"Habe noch nie irgendwo aufgegeben"

Im Alter von 22 Jahren wurde Shaun Murphy 2005 Weltmeister - folgt diesmal der zweite Titel?
© getty
Cookie-Einstellungen

SPOX: Sie sind jetzt schon zwölf Jahre auf der Tour dabei. Wie haben Sie sich in dieser Zeit verändert?

Murphy: Es braucht eine gewisse Zeit, bis man wirklich daran glaubt, dass man mit Spielern wie Steve Davis, Ronnie O'Sullivan oder John Higgins mithalten kann. Spieler, die man viele Jahre im Fernsehen gesehen hat. Es dauert lange, bis man das nötige Selbstvertrauen hat. Aber wenn es endlich da ist, dann funktioniert es auch.

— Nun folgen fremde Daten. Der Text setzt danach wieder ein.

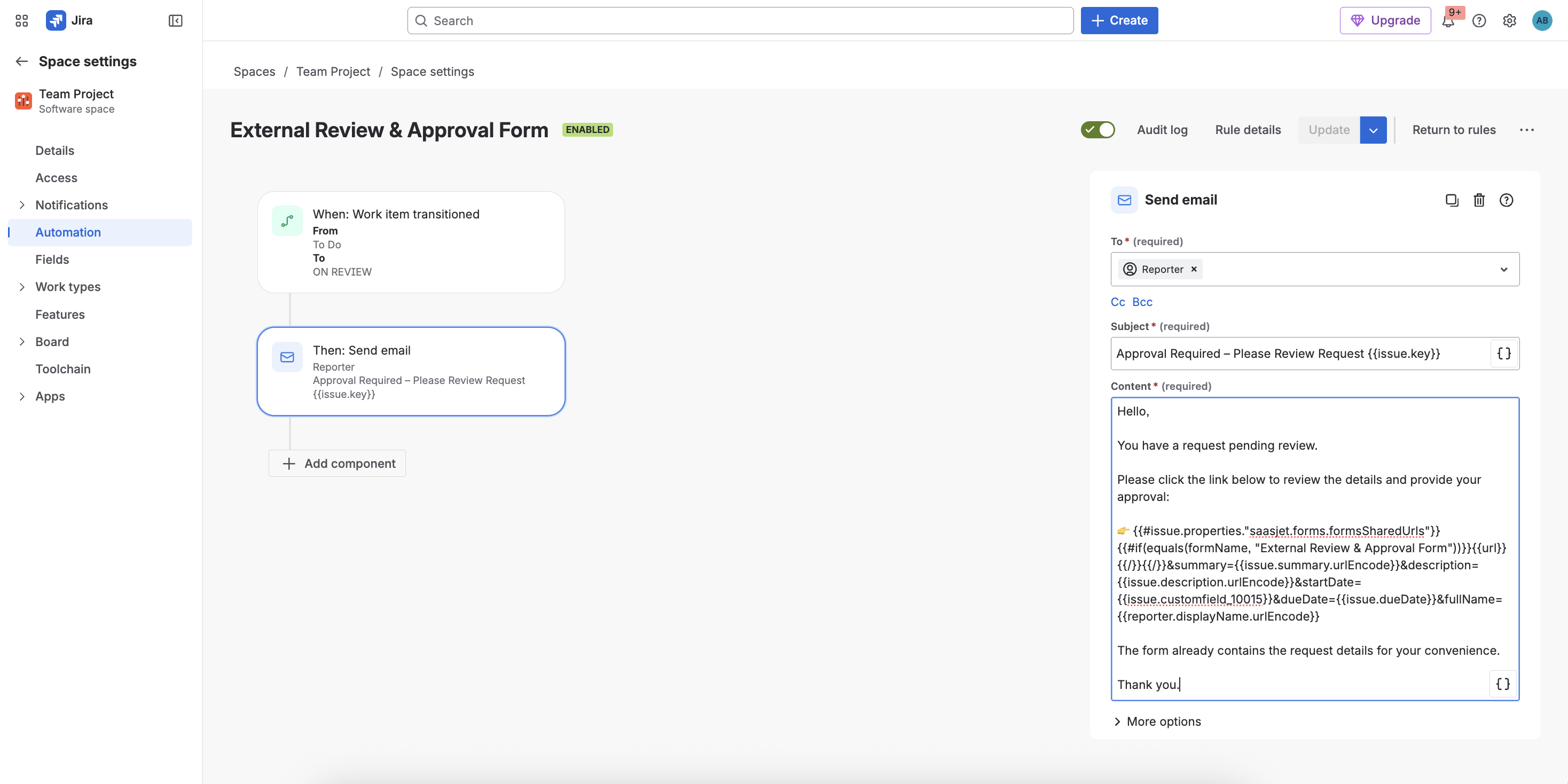Open the notifications bell
Viewport: 1568px width, 784px height.
pyautogui.click(x=1448, y=21)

SPOX: Und wie hat sich der Snooker-Sport in dieser Zeit entwickelt?

Murphy: Wir haben so viele Turniere heutzutage. In China, Südamerika, Europa - dort vor allem in Deutschland - wird Snooker immer erfolgreicher. Es schauen so viele Menschen zu wie niemals zuvor, sowohl im Fernsehen als auch bei den Turnieren vor Ort. Daran sieht man, dass Snooker weltweit immer beliebter geworden ist. Der Snooker-Sport war noch nie so gesund

SPOX: Und deshalb war der Wettbewerb auch noch nie so hoch.

Murphy: Genau.

SPOX: Jetzt steht die WM vor der Tür. Sie haben gesagt, dass Sie derzeit Ihr bestes Snooker spielen. Sehen Sie sich als Favoriten?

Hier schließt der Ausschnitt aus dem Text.